#### TASK BRIEF
Give the listing below as a Markdown table with the columns Row and Line. Put each line in its own row under Line, number the rows in order under Row, and leave out blank lines.
#### PROVIDED ENTRIES
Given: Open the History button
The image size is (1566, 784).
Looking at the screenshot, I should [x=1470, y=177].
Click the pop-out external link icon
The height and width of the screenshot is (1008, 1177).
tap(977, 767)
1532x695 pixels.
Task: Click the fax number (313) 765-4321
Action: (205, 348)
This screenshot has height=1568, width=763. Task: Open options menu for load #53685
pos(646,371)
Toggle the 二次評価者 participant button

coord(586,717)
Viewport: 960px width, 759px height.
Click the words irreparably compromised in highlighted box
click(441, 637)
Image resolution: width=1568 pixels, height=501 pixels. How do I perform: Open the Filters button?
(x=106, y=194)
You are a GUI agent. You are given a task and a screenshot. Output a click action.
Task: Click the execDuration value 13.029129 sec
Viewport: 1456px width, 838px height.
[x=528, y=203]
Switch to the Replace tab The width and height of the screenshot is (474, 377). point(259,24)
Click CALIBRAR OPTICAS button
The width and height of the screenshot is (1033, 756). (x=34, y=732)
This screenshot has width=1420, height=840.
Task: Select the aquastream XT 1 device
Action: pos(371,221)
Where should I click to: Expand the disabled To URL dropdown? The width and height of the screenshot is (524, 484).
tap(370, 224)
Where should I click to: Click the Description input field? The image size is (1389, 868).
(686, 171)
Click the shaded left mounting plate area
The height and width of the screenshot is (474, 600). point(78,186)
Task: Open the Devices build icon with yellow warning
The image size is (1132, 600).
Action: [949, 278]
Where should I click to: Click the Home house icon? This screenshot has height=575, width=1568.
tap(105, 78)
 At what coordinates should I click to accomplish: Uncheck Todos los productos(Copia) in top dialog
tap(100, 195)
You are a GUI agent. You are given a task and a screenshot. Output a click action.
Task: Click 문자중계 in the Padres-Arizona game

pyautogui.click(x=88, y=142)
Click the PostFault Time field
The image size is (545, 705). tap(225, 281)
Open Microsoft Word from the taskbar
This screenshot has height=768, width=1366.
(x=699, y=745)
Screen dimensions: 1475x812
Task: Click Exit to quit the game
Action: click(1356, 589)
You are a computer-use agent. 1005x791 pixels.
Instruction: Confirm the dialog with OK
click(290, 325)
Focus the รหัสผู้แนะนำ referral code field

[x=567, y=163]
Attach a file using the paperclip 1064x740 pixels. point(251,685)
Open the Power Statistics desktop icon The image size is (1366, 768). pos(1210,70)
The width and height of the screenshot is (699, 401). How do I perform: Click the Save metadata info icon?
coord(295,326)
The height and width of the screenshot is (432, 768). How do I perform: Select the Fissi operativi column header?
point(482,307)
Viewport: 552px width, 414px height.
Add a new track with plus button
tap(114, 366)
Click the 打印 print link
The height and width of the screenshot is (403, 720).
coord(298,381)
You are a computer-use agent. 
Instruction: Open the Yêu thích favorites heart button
########
#### WORKED SOLUTION
| Row | Line |
|---|---|
| 1 | Given: Open the History button |
| 2 | The image size is (1566, 784). |
| 3 | Looking at the screenshot, I should [x=1470, y=177]. |
| 4 | Click the pop-out external link icon |
| 5 | The height and width of the screenshot is (1008, 1177). |
| 6 | tap(977, 767) |
| 7 | 1532x695 pixels. |
| 8 | Task: Click the fax number (313) 765-4321 |
| 9 | Action: (205, 348) |
| 10 | This screenshot has height=1568, width=763. Task: Open options menu for load #53685 |
| 11 | pos(646,371) |
| 12 | Toggle the 二次評価者 participant button |
| 13 | coord(586,717) |
| 14 | Viewport: 960px width, 759px height. |
| 15 | Click the words irreparably compromised in highlighted box |
| 16 | click(441, 637) |
| 17 | Image resolution: width=1568 pixels, height=501 pixels. How do I perform: Open the Filters button? |
| 18 | (x=106, y=194) |
| 19 | You are a GUI agent. You are given a task and a screenshot. Output a click action. |
| 20 | Task: Click the execDuration value 13.029129 sec |
| 21 | Viewport: 1456px width, 838px height. |
| 22 | [x=528, y=203] |
| 23 | Switch to the Replace tab The width and height of the screenshot is (474, 377). point(259,24) |
| 24 | Click CALIBRAR OPTICAS button |
| 25 | The width and height of the screenshot is (1033, 756). (x=34, y=732) |
| 26 | This screenshot has width=1420, height=840. |
| 27 | Task: Select the aquastream XT 1 device |
| 28 | Action: pos(371,221) |
| 29 | Where should I click to: Expand the disabled To URL dropdown? The width and height of the screenshot is (524, 484). |
| 30 | tap(370, 224) |
| 31 | Where should I click to: Click the Description input field? The image size is (1389, 868). |
| 32 | (686, 171) |
| 33 | Click the shaded left mounting plate area |
| 34 | The height and width of the screenshot is (474, 600). point(78,186) |
| 35 | Task: Open the Devices build icon with yellow warning |
| 36 | The image size is (1132, 600). |
| 37 | Action: [949, 278] |
| 38 | Where should I click to: Click the Home house icon? This screenshot has height=575, width=1568. |
| 39 | tap(105, 78) |
| 40 |  At what coordinates should I click to accomplish: Uncheck Todos los productos(Copia) in top dialog |
| 41 | tap(100, 195) |
| 42 | You are a GUI agent. You are given a task and a screenshot. Output a click action. |
| 43 | Task: Click 문자중계 in the Padres-Arizona game |
| 44 | pyautogui.click(x=88, y=142) |
| 45 | Click the PostFault Time field |
| 46 | The image size is (545, 705). tap(225, 281) |
| 47 | Open Microsoft Word from the taskbar |
| 48 | This screenshot has height=768, width=1366. |
| 49 | (x=699, y=745) |
| 50 | Screen dimensions: 1475x812 |
| 51 | Task: Click Exit to quit the game |
| 52 | Action: click(1356, 589) |
| 53 | You are a computer-use agent. 1005x791 pixels. |
| 54 | Instruction: Confirm the dialog with OK |
| 55 | click(290, 325) |
| 56 | Focus the รหัสผู้แนะนำ referral code field |
| 57 | [x=567, y=163] |
| 58 | Attach a file using the paperclip 1064x740 pixels. point(251,685) |
| 59 | Open the Power Statistics desktop icon The image size is (1366, 768). pos(1210,70) |
| 60 | The width and height of the screenshot is (699, 401). How do I perform: Click the Save metadata info icon? |
| 61 | coord(295,326) |
| 62 | The height and width of the screenshot is (432, 768). How do I perform: Select the Fissi operativi column header? |
| 63 | point(482,307) |
| 64 | Viewport: 552px width, 414px height. |
| 65 | Add a new track with plus button |
| 66 | tap(114, 366) |
| 67 | Click the 打印 print link |
| 68 | The height and width of the screenshot is (403, 720). |
| 69 | coord(298,381) |
| 70 | You are a computer-use agent.  |
| 71 | Instruction: Open the Yêu thích favorites heart button |